SOURCE RECORDS: Begin

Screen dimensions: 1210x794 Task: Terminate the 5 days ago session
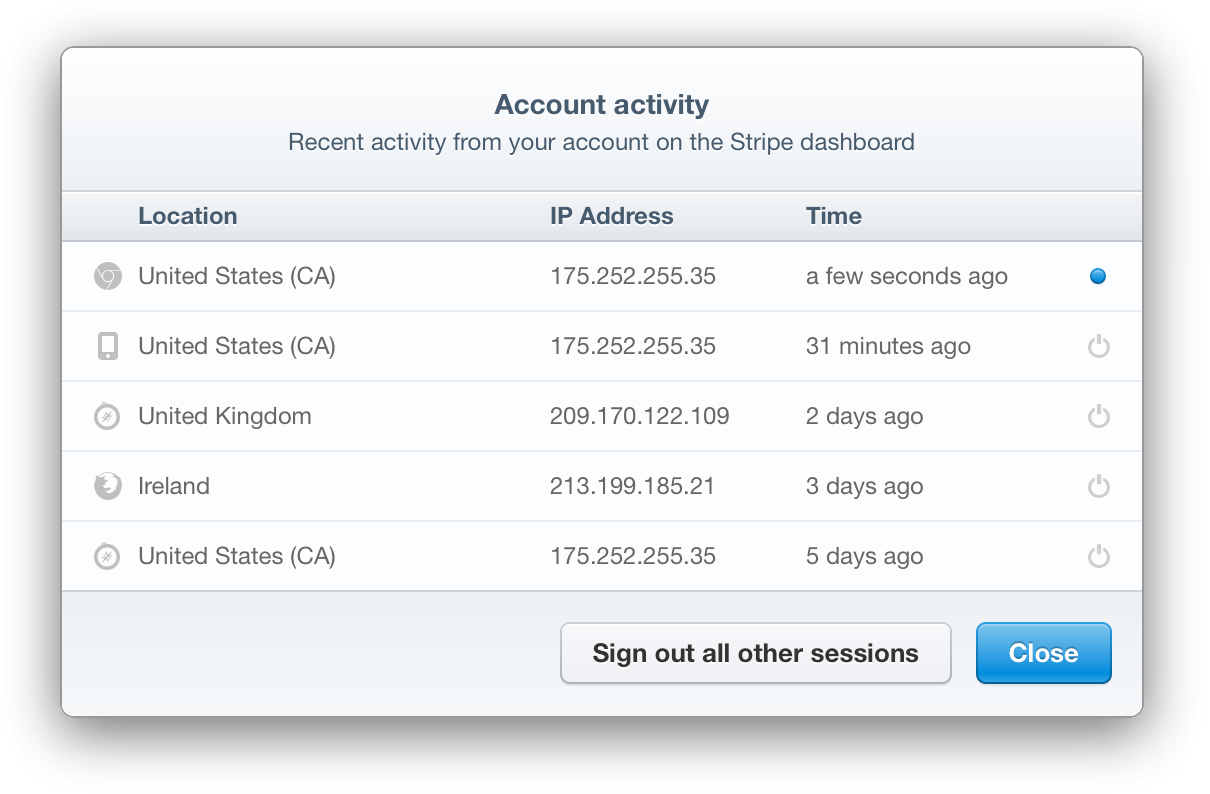[x=1099, y=557]
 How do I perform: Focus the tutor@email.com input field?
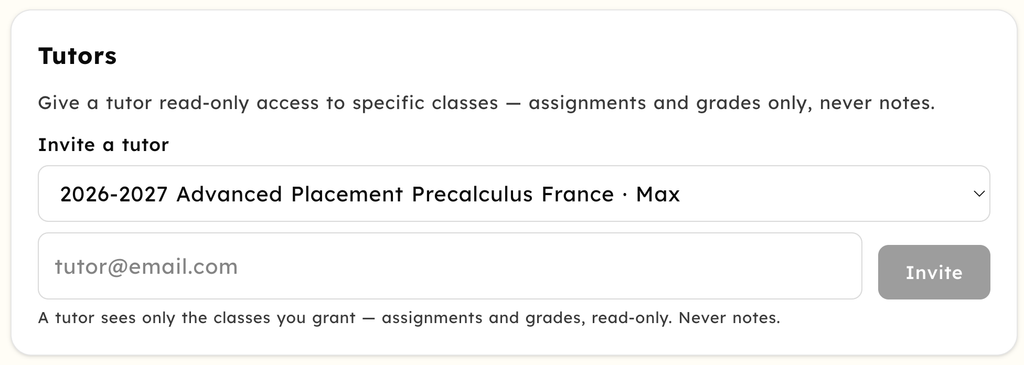click(x=450, y=266)

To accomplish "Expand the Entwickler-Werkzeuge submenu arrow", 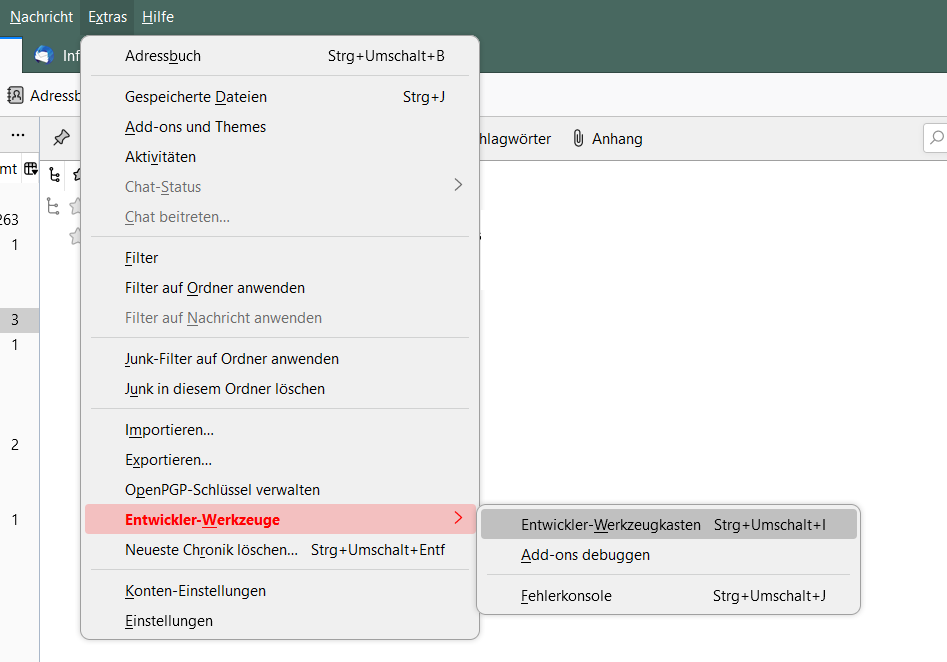I will click(x=458, y=518).
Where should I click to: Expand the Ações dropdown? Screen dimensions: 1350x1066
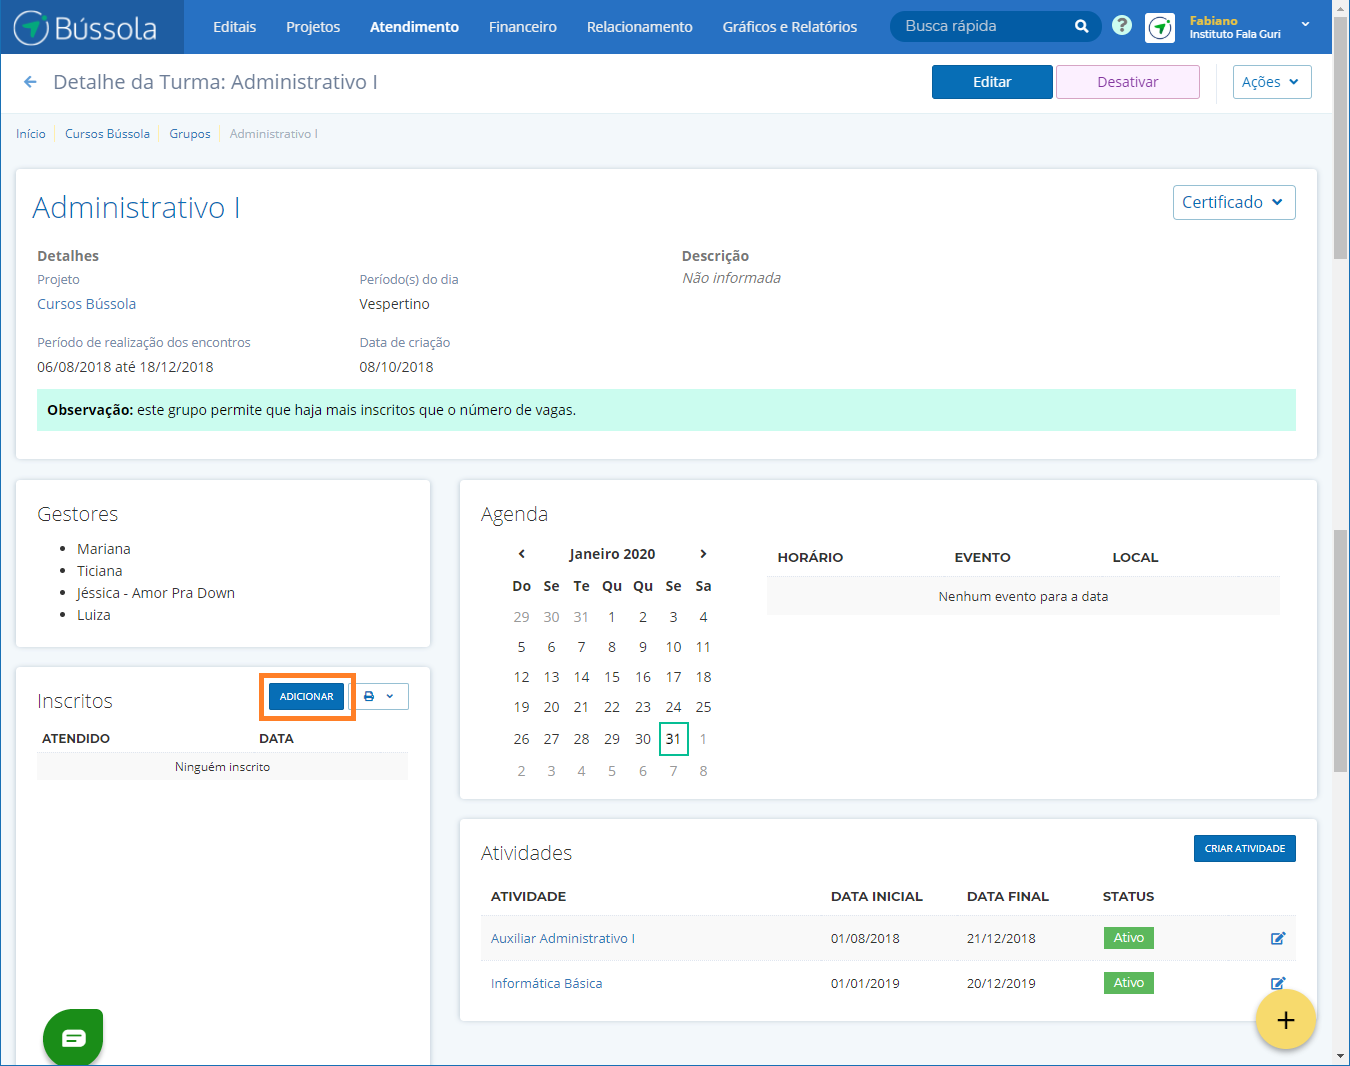pos(1271,82)
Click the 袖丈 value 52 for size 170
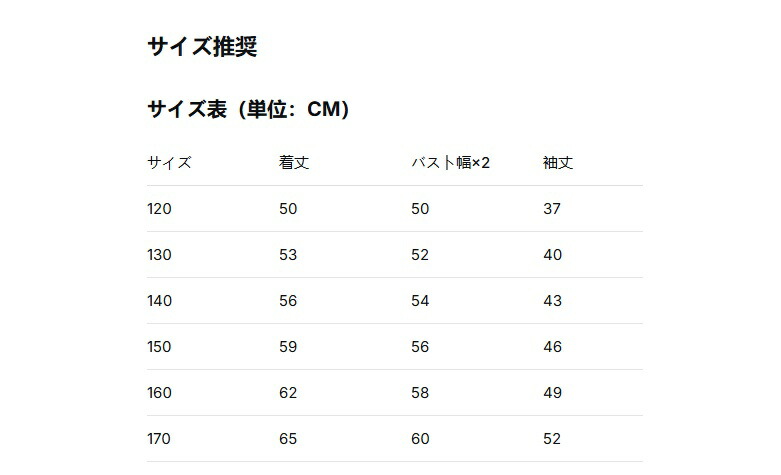This screenshot has height=475, width=781. tap(552, 439)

SOURCE RECORDS: End

TO DO: Copy only this, please: the line with "Where should I" and every line after it through the end of the data, with no pictures.

EXPECTED ANSWER:
Where should I click to: Expand the Ações dropdown? Screen dimensions: 1350x1066
pos(1271,82)
Click the 袖丈 value 52 for size 170
This screenshot has height=475, width=781. tap(552, 439)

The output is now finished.